L’economia circolare europea e le politiche sui rifiuti ritengono quelli organici una tra le principali chiavi per una “moderna” gestione dei flussi di rifiuti. Proprio in considerazione della loro importanza e del loro potenziale, questo nuovo report, recentemente pubblicato dall’Agenzia Europea per l’ambiente (EEA), approfondisce questo tema, articolandosi in più capitoli, dove si affronta la questione dell’importanza del trattamento dei rifiuti organici in Europa offre una panoramica sui sistemi di raccolta e gestione dei rifiuti organici e gli output che possono derivare dal loro corretto trattamento focalizza l’attenzione sui rifiuti alimentari, soffermandosi in particolare sulle politiche e misure per la riduzione di questa particolare tipologia di rifiuti fa il punto sulla gestione del compost e del digestato e su come creare un mercato per questi particolari prodotti guarda all’innovazione e alla ricerca per valorizzare i rifiuti organici traendone e trasformandoli in nuovi prodotti.




I rifiuti organici rappresentano un quantitativo superiore al 34% del complesso dei rifiuti urbani, raggiungevano, nel 2017, 86 milioni di tonnellate nell’UE a 28. Partendo da questi dati, è facile da capire il motivo per cui riciclare i rifiuti organici costituisca un punto cruciale per raggiungere l’obiettivo posto dall’UE: raggiungere il 65% di riciclo dei rifiuti urbani entro il 2035.



Inoltre la gestione sostenibile dei rifiuti organici contribuirà a dimezzare, entro il 2030, la quantità di rifiuti urbani prodotta, infatti, una quota parte di questi sono costituiti da rifiuti organici non differenziati.

Per raggiungere gli obiettivi contenuti nell’Action Plan dell’Unione Europea sull’economia circolare è necessario che gli amministratori a livello nazionale, regionale e locale insieme agli stakeholders prendano importanti decisioni, nelle prossime decadi, per la gestione sostenibile di questa particolare tipologia di rifiuti.

Per questo il nuovo report dell’EEA sui rifiuti organici si rivolge in particolare agli amministratori, fornendo le basi della conoscenza in questo ambito e supportando l’implementazione dei processi di gestione di questi rifiuti con lo scambio di esperienze e buone pratiche.

Allo stato attuale, il livello di raccolta differenziata, in generale e nello specifico per questo tipo di rifiuti, differisce, anche in modo considerevole, da un paese all’altro all’interno dell’UE, in particolare alcuni paesi membri appaiono alquanto lontani dal raggiungere il pieno potenziale derivante da una corretta gestione di questa particolare tipologia di rifiuti, anche l’implementazione dei sistemi di raccolta differenziata si mostra piuttosto lenta oltre che complessa.

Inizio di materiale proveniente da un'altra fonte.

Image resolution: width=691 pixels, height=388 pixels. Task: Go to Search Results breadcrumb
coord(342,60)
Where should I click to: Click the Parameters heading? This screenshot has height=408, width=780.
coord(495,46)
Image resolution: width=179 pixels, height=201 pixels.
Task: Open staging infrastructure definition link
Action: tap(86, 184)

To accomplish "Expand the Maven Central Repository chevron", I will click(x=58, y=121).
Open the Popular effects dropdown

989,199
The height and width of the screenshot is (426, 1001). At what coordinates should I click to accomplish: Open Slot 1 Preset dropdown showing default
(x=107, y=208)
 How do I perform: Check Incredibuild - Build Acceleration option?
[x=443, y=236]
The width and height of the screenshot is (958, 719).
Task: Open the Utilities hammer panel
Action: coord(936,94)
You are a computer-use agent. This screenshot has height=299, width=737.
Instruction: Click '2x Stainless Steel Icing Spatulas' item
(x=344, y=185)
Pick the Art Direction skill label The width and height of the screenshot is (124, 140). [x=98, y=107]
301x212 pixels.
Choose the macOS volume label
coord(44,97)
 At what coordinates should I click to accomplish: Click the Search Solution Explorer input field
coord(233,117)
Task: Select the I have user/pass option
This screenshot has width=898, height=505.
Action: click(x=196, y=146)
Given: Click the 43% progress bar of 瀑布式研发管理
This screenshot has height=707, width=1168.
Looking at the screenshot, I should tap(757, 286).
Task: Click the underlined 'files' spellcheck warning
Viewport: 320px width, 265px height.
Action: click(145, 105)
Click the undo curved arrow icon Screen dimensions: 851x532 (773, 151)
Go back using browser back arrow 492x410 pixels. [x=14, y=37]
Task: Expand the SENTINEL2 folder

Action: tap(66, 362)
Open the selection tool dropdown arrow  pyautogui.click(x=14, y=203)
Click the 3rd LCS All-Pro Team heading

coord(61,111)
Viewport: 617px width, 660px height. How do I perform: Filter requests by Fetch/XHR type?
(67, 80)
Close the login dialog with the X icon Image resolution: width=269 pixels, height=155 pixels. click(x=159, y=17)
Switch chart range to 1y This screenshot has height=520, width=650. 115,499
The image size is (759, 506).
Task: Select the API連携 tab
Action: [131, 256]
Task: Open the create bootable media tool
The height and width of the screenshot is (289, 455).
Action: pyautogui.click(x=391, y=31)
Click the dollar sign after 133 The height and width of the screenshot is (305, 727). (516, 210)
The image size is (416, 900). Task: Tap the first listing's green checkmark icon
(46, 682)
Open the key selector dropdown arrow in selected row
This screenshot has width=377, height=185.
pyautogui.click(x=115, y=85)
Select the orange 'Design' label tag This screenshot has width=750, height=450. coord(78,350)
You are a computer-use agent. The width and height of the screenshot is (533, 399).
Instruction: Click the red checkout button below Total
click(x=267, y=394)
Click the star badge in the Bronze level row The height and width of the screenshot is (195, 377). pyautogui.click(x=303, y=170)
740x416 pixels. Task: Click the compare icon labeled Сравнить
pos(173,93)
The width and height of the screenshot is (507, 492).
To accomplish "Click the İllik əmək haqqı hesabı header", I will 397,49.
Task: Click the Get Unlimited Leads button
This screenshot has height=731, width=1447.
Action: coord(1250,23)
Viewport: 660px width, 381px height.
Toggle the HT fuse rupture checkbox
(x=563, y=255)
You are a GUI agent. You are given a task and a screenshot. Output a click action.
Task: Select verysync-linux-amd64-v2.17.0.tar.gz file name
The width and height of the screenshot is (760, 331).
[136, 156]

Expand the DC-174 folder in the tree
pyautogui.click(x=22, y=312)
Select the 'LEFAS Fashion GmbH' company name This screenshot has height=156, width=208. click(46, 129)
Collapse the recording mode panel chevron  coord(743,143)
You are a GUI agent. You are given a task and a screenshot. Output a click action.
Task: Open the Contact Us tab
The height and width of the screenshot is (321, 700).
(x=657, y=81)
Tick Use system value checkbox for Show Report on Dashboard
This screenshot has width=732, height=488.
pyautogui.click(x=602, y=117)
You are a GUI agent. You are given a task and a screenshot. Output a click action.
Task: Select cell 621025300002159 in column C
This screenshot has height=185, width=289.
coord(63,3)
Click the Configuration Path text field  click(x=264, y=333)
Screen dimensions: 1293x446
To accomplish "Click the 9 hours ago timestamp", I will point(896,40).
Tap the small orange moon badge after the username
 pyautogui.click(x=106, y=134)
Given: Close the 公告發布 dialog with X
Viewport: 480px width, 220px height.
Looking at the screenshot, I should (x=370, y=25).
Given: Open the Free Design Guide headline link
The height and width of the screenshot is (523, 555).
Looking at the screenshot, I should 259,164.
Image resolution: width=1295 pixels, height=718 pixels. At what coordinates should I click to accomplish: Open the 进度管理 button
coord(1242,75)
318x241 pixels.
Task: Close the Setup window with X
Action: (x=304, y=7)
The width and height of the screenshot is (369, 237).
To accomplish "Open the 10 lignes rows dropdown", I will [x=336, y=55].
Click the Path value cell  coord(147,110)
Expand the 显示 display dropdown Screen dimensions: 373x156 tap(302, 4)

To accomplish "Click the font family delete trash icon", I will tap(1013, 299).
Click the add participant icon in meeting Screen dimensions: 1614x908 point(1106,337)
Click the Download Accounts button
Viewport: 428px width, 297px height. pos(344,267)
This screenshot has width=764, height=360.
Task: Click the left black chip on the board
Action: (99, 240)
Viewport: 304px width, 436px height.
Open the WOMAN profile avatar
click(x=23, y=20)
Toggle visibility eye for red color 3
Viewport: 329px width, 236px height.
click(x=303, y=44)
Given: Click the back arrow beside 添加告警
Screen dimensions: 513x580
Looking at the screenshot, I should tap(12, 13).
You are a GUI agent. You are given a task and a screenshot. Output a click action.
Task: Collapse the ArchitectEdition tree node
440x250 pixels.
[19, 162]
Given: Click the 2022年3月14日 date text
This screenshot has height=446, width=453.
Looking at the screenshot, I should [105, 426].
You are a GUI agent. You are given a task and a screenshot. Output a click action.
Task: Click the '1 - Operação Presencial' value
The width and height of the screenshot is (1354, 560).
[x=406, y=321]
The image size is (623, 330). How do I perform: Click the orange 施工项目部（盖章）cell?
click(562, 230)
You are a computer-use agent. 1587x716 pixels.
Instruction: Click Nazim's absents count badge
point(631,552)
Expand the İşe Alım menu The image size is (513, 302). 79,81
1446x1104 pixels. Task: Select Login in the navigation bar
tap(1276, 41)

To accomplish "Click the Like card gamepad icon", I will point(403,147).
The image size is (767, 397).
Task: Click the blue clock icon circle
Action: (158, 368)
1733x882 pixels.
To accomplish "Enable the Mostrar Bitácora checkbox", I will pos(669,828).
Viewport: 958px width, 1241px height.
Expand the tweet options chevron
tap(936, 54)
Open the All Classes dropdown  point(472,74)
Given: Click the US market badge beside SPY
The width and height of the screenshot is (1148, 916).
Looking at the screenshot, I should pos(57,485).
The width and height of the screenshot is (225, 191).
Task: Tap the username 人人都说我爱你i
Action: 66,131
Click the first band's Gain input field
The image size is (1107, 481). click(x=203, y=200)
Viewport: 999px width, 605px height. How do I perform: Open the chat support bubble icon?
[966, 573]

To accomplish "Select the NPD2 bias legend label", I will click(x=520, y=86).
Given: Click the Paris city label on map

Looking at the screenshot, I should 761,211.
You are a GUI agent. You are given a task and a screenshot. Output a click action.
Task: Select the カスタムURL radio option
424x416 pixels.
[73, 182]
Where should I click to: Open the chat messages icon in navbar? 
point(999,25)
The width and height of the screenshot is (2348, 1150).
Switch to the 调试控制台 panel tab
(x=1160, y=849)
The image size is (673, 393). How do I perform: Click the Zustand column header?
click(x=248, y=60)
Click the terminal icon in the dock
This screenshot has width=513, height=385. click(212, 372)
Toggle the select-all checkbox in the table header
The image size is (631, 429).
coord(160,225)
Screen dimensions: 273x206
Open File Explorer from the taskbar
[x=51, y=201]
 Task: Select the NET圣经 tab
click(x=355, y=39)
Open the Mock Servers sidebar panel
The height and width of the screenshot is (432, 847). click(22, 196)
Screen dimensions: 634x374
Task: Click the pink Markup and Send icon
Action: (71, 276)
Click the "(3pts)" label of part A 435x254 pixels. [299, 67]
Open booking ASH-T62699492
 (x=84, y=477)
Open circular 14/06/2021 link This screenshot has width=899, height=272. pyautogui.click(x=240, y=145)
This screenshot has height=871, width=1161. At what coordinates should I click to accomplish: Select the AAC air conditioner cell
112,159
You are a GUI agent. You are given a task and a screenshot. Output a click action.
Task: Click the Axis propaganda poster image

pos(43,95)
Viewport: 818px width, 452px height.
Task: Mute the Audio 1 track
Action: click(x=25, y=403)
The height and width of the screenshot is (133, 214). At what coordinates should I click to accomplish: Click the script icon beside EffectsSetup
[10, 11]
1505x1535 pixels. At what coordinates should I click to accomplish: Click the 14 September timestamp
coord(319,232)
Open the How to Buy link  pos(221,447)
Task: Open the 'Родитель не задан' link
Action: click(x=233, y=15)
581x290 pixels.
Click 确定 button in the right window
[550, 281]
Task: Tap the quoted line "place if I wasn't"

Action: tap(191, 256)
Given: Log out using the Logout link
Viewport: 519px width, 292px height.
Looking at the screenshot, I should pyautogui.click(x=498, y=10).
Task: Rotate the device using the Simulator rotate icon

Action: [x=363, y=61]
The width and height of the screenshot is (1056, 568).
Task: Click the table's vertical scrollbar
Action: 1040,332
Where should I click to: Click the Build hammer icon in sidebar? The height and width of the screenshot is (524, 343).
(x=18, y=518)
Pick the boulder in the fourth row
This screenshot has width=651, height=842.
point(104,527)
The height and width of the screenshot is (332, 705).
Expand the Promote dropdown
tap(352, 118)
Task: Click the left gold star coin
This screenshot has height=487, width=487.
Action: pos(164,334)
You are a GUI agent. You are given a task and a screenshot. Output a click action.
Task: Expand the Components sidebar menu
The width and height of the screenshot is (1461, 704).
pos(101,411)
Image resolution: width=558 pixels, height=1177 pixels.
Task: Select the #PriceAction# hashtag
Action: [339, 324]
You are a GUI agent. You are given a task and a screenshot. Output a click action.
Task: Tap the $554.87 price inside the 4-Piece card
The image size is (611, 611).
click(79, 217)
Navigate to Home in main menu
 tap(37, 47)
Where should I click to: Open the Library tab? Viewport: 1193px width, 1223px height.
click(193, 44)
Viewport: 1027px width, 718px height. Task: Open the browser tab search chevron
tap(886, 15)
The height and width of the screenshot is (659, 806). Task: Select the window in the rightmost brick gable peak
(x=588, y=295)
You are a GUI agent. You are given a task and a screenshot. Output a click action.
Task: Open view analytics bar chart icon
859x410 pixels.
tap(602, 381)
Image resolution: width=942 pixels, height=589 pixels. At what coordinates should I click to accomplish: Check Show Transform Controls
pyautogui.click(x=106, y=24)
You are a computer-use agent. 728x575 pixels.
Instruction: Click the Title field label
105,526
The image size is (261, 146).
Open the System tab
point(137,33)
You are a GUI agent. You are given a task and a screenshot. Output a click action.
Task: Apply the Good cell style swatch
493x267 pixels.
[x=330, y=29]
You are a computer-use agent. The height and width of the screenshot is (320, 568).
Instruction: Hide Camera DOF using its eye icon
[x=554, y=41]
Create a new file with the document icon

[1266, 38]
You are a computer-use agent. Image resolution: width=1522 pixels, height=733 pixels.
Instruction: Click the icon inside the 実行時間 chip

Per superare queste differenze è necessaria una politica dei rifiuti coordinata, che comprenda in sé anche la strategia sui rifiuti organici, insieme a strategie tese al raggiungimento dei valori dell’economia circolare, in particolare è necessario puntare su:
il principio in base al quale si paga in base a quanti rifiuti si produce
incentivi chiari che stimolino a differenziare i residui organici dagli altri tipi di rifiuti
senso di consapevolezza e corretta informazione dei consumatori
capacità di trattare i volumi di rifiuti organici differenziati



Gli scarti alimentari, invece, rappresentano i due terzi (circa il 60%) di tutti i rifiuti organici provenienti dalle abitazioni private e da situazioni analoghe.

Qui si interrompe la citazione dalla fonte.